Despite having been cleared repeatedly due to a lack of evidence of any illegal activity, Mr. Georgiou is now being charged with a felony, which carries a maximum sentence of 10 years in jail.

Both partners in the governing coalition, Syriza and the Independent Greeks, seemed happy at first to see Mr. Georgiou’s prosecution proceed. The case places the blame for Greece’s economic pains on foreign creditors, and it has the added bonus of dividing New Democracy, the official opposition party.

New Democracy’s current leader, Kyriakos Mitsotakis, has spoken out against the statist, clientalist policies of the precrisis years and their critical role in leading Greece into the arms of its official lenders, the European Central Bank, the European Commission and the International Monetary Fund. But he can ill-afford to alienate Mr. Karamanlis, the former prime minister, and Mr. Karamanlis’s many supporters within the party. Blaming Mr. Georgiou is a convenient way to exonerate the former prime minister for his huge responsibility in the country’s fiscal collapse.

The Greek government has sounded more supportive of Elstat in the past few days, but only because of the strong reaction by the European Commission, both publicly and behind closed doors, against the renewed persecution of Mr. Georgiou. Athens’s natural instinct remains to turn statistics into a scapegoat for the corrupt government practices that led to fiscal disaster.

If Greece’s government seems keen to bury the country’s precrisis sins in a story of statistical malfeasance, it is determined to elevate the regulation of the national broadcasting sector into a purge of the “triangle of corruption” linking politicians, media barons and bankers.

It is true that there has been no public tender on broadcast licenses since the beginning of private television in Greece in 1989, and that TV networks have historically benefitted from cozy relationships with banks and political parties. Some media owners have used their influence to strengthen their other business interests, which often involved government contracts. And they could always rely on the help of politically controlled banks to keep funding their networks, even when they were making losses.

Syriza’s proposed remedy, however, only makes matters worse.

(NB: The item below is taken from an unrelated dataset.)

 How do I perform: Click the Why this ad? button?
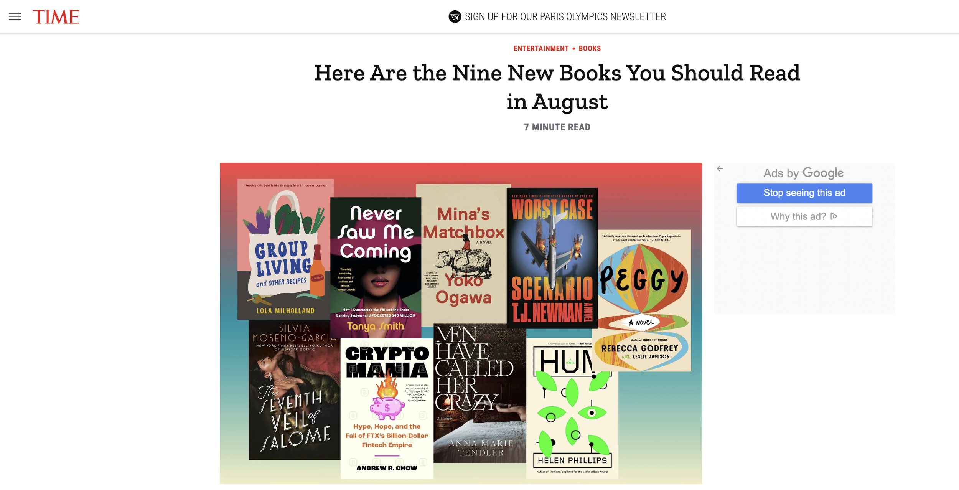tap(804, 216)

In a move of questionable constitutionality, Nikos Pappas, the minister of state and Prime Minister Alexis Tsipras’s closest confidant, has chosen to bypass the country’s electronic-media watchdog and has taken it upon himself to oversee the tender process.

Mr. Pappas is reducing the number of private-channel licenses to four, down from the existing seven. His original justification was that the country’s digital spectrum would otherwise be overloaded. After that argument was demolished, Mr. Pappas switched to blaming the collapsing advertising market for the reduction, claiming that there wasn’t enough advertising money to support more channels.

If that were true, presumably the market could have determined this for itself, and nonviable channels would have shut down in due course out of financial difficulty. Meanwhile, awarding more licenses would have brought more desperately needed revenue into the government’s coffers. But the thought doesn’t seem to have occurred to Mr. Pappas.

The minister also seems similarly unconcerned about the possibility of shutting down existing TV stations with hundreds of employees. Meanwhile, the prospective new station owners come with baggage of their own, be it serious legal entanglements or other businesses heavily dependent on government contracts, making a mockery of the claim that the auction was about combating corruption.

The EU took a forceful stand opposing the case against Mr. Georgiou. The restriction of freedom of expression involved in the attempt to reshape the TV landscape is a serious challenge to European values. European authorities, including the Court, if it comes to that, should treat it accordingly.

Mr. Palaiologos is a journalist at the Kathimerini newspaper in Athens. The second edition of his book “The Thirteenth Labour of Hercules” was published in July (Portobello Books).